ELLE. - Que représente Cédric Klapisch pour vous ?
Suzanne Lindon. - J’ai eu la chance de voir ses films très tôt. Il fait partie de ma cinéphilie inconsciente. Son travail a une dimension populaire, mais c’est du cinéma d’auteur. C’est lui qui m’a donné envie de m’engager dans ce métier. Je me souviens de son premier film, « Riens du tout », que j’avais adoré. Il me faisait penser à un Rubik’s Cube : au début, tout est désordonné et, finalement, tout prend sa place.
« Les Poupées russes » reste aussi dans ma mémoire. Notamment la scène sur un quai de gare avec Romain Duris et Kelly Reilly : il va rejoindre une autre fille et elle le sait car elle a tout compris. Je me suis dit que Cédric savait explorer l’âme humaine, ses émotions, sa complexité. J’y pense souvent.

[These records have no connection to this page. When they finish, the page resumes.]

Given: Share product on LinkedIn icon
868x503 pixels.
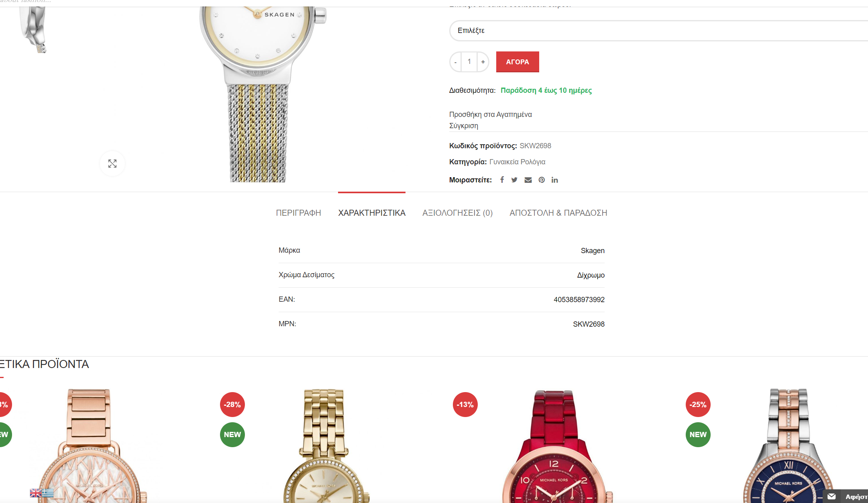Looking at the screenshot, I should coord(554,180).
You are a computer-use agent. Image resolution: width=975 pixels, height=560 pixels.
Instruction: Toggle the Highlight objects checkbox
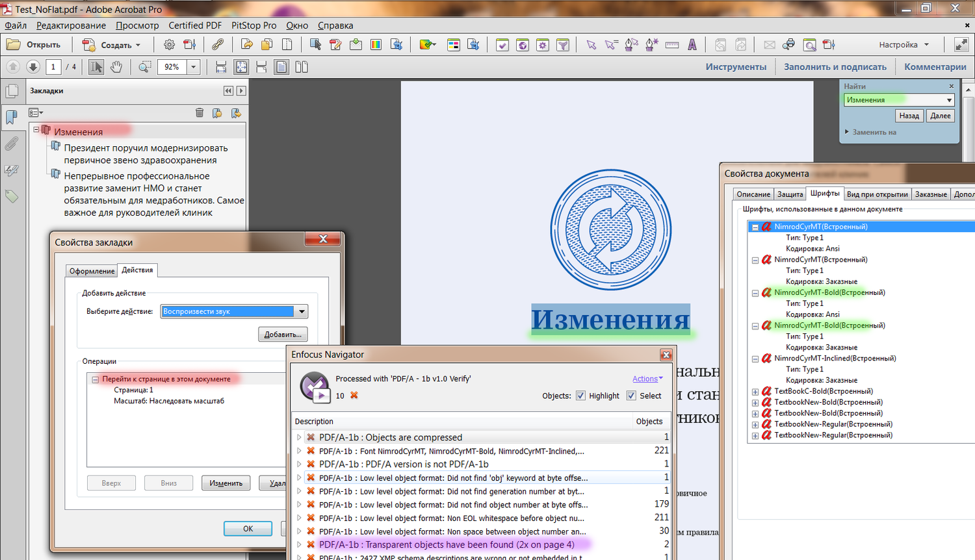pyautogui.click(x=580, y=396)
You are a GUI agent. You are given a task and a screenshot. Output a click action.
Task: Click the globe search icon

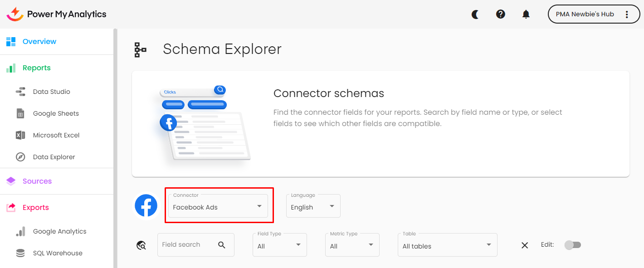coord(141,245)
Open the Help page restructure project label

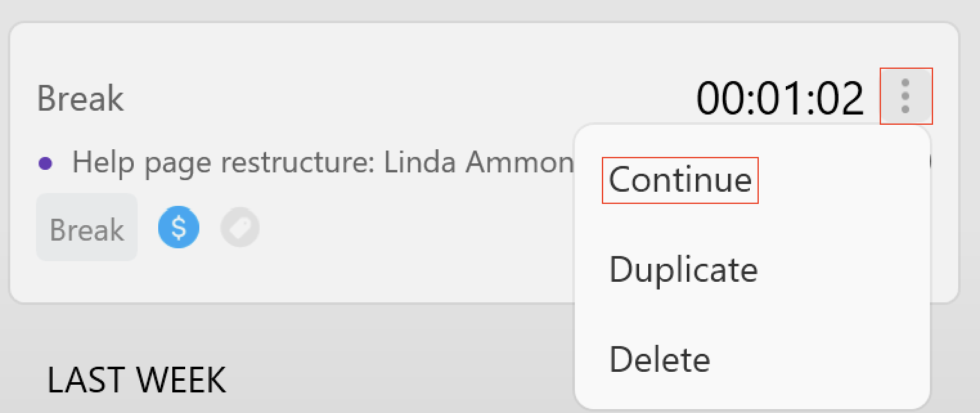(222, 162)
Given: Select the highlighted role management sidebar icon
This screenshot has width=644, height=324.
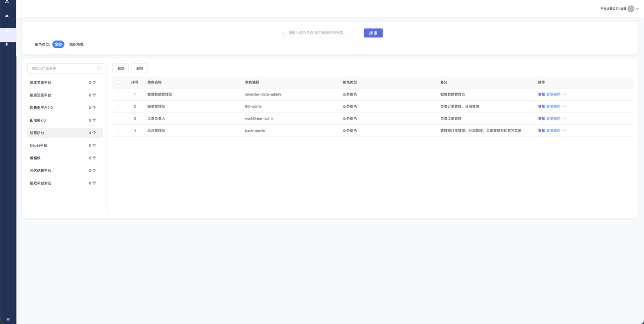Looking at the screenshot, I should (7, 30).
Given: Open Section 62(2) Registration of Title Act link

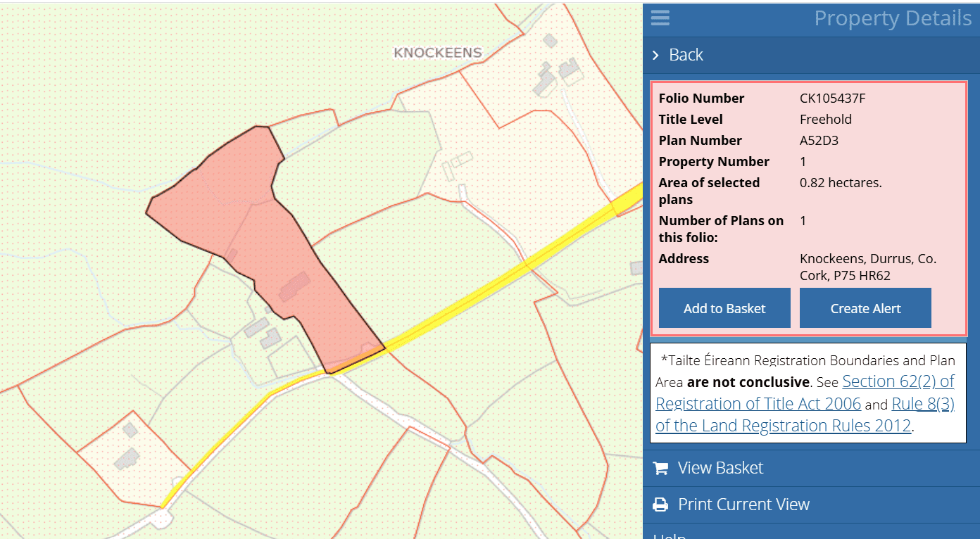Looking at the screenshot, I should tap(898, 382).
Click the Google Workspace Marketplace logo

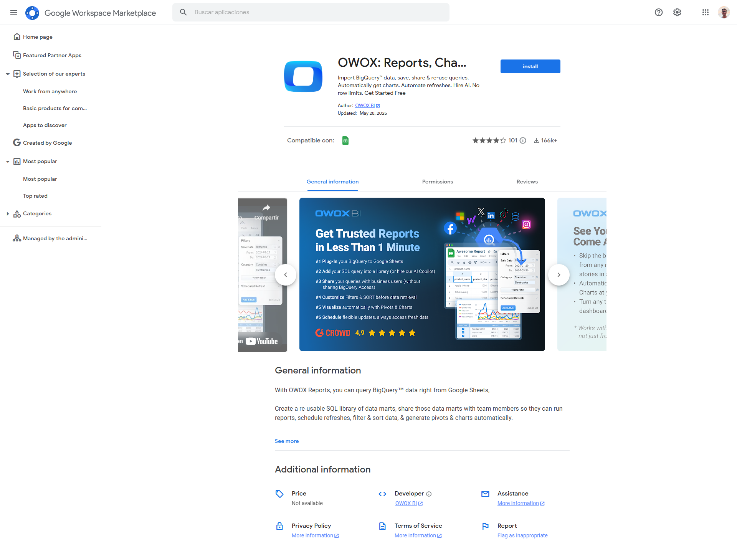[32, 13]
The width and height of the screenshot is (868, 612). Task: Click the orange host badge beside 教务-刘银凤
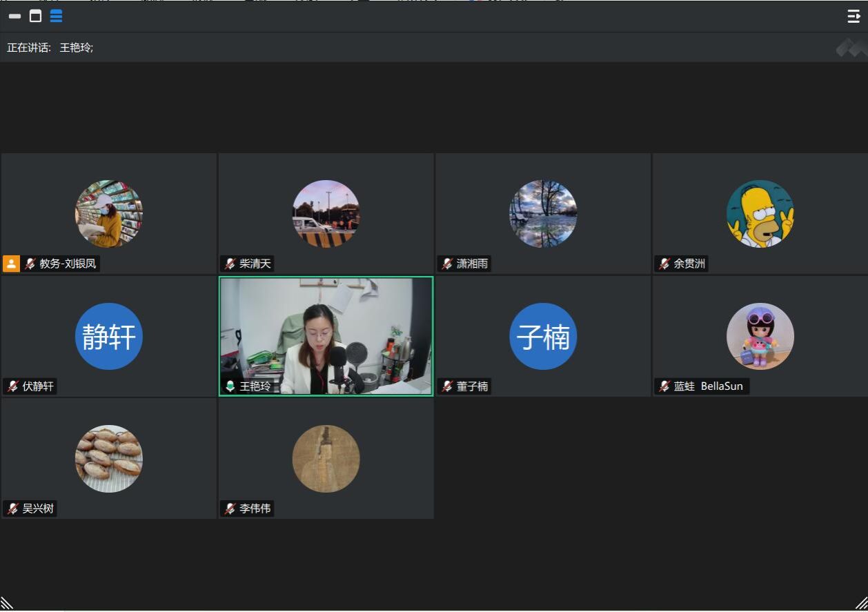pos(11,264)
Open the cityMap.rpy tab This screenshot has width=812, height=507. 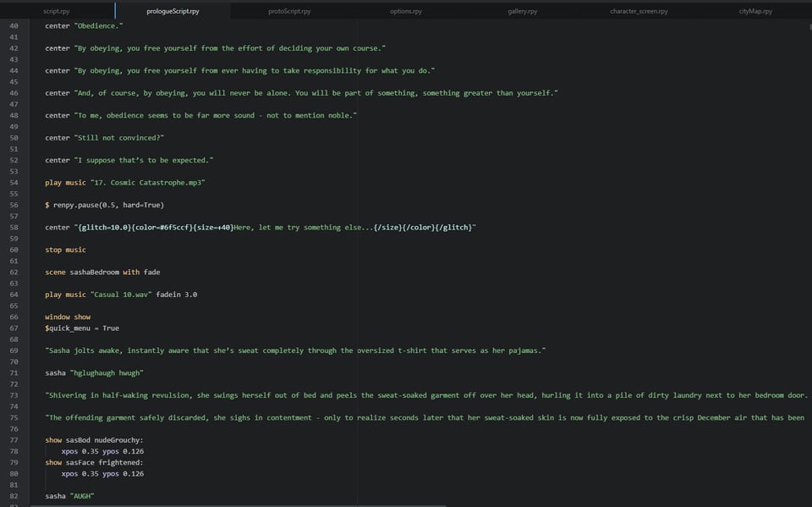[x=755, y=12]
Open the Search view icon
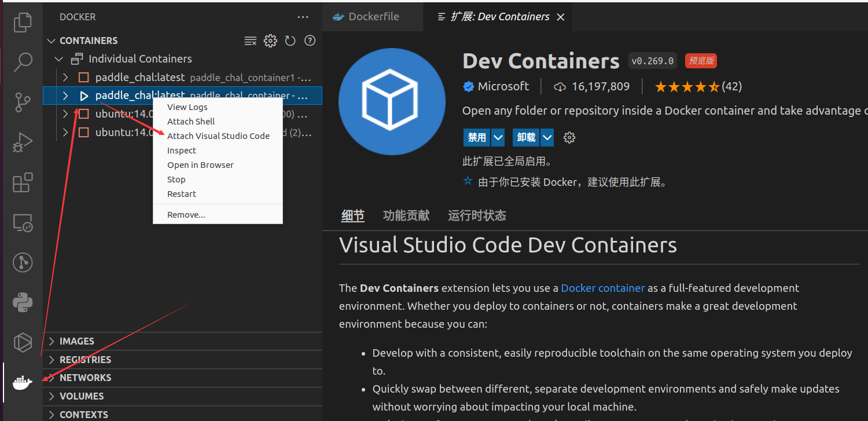This screenshot has height=421, width=868. pos(23,61)
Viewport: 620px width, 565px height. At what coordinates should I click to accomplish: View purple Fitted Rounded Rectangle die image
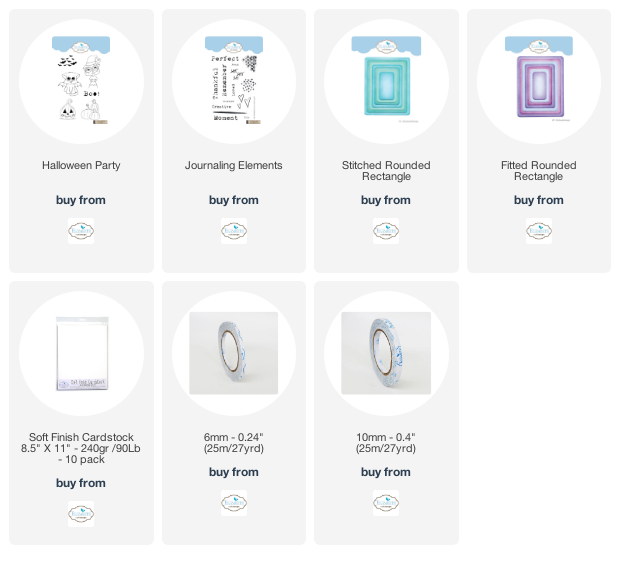pos(539,78)
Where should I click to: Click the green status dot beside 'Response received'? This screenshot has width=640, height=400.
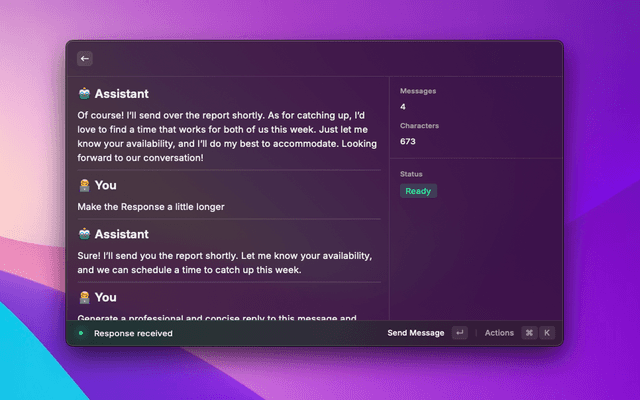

ELLE. - « La Venue de l’avenir » est son premier film en partie en costumes. Comment vous êtes-vous accaparé le personnage d’Adèle ?
S.L. - En fait, je me suis rendu compte que Cédric Klapisch était un réalisateur de films d’époque. Quand il tourne « Le Péril jeune », il raconte une époque. Quand il réalise « L’Auberge espagnole », il en raconte une autre. Dans son dernier long, il établit des ponts entre la fin du XIXe siècle et aujourd’hui, et il parle toujours de la jeunesse. Quand on est un jeune acteur ou une jeune actrice, être choisi(e) par lui, c’est se dire qu’on va être le porte-parole de quelque chose de moderne.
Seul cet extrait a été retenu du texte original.